Dossier revue
Bioéconomie

Un guide de bonnes pratiques pour prélever le bois

L’augmentation de l’utilisation du bois-énergie soulève des préoccupations. L’extraction d’arbres entiers appauvrit les sols, nuisant à la biodiversité et à la circulation d’eau et d’oxygène. Les bois morts sont essentiels à la biodiversité forestière. Entretien avec Nathalie Korboulewsky, chercheuse au centre INRAE Val de Loire.

Publié le 05 février 2024

Quelle problématique entoure l’augmentation du recours au bois-énergie ?

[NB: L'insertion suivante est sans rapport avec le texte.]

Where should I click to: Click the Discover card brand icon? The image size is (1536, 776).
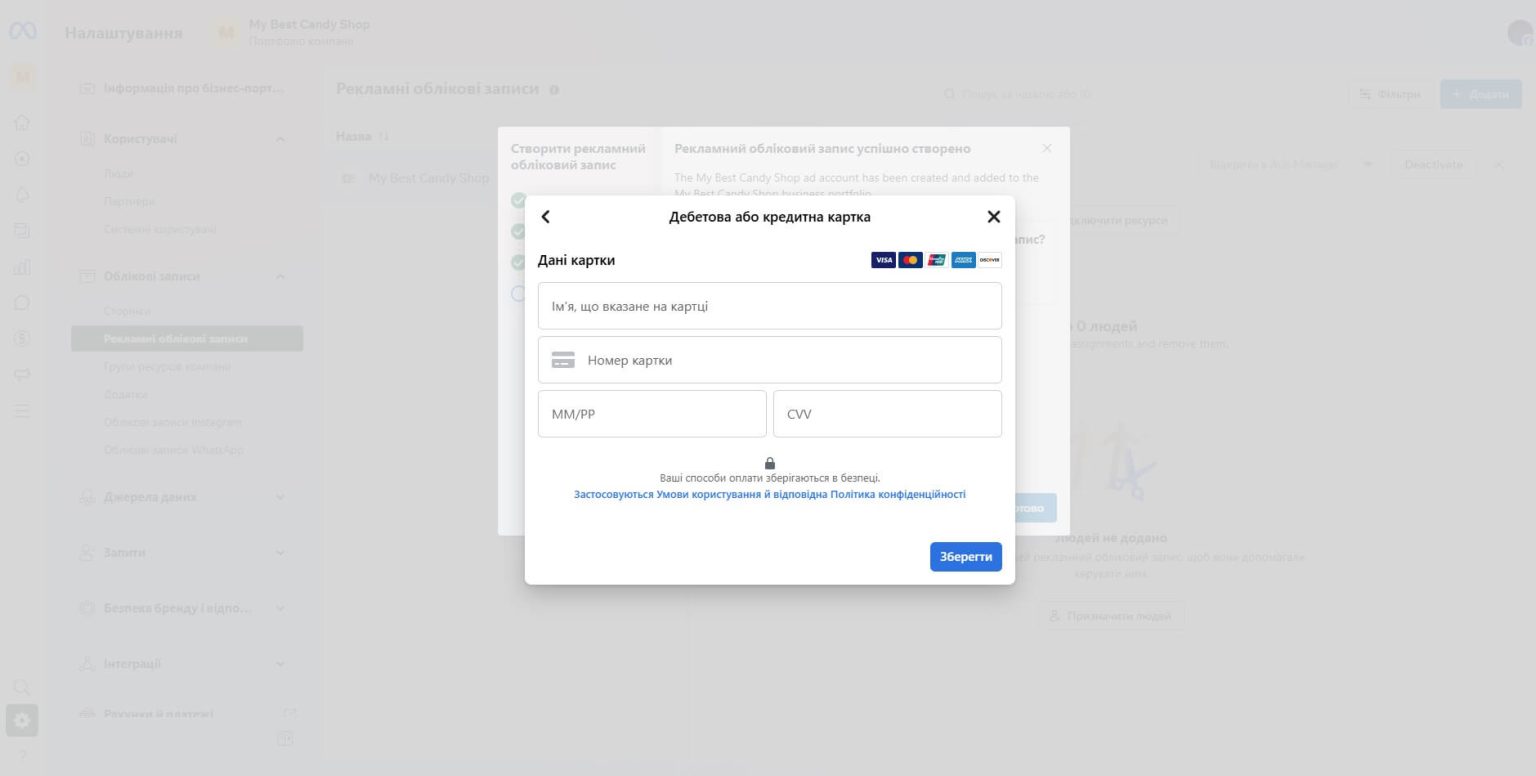coord(989,260)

Avec le développement de centrales à biomasse à l’échelle des agglomérations, alimentées par des plaquettes, sont apparues depuis 10-15 ans des pratiques qui consistent à couper des arbres entiers et à tout prélever 1. Ce qui serait acceptable pour renouveler une forêt malade pose problème pour la fertilité des sols et la biodiversité sur certains sites. C’est ce que nous avons montré : avec de telles pratiques, la quantité de nutriments diminue dans le sol, et son tassement par les engins est néfaste pour la circulation d’eau et d’oxygène. Enfin, cela fait longtemps que l’on sait que le bois mort est un support important de la biodiversité des forêts : 25 % des espèces sont inféodées au bois mort (pics, chauve-souris, insectes, champignons, mousses).

Le bois mort est un support important de la biodiversité des forêts : 25 % des espèces lui sont inféodées. 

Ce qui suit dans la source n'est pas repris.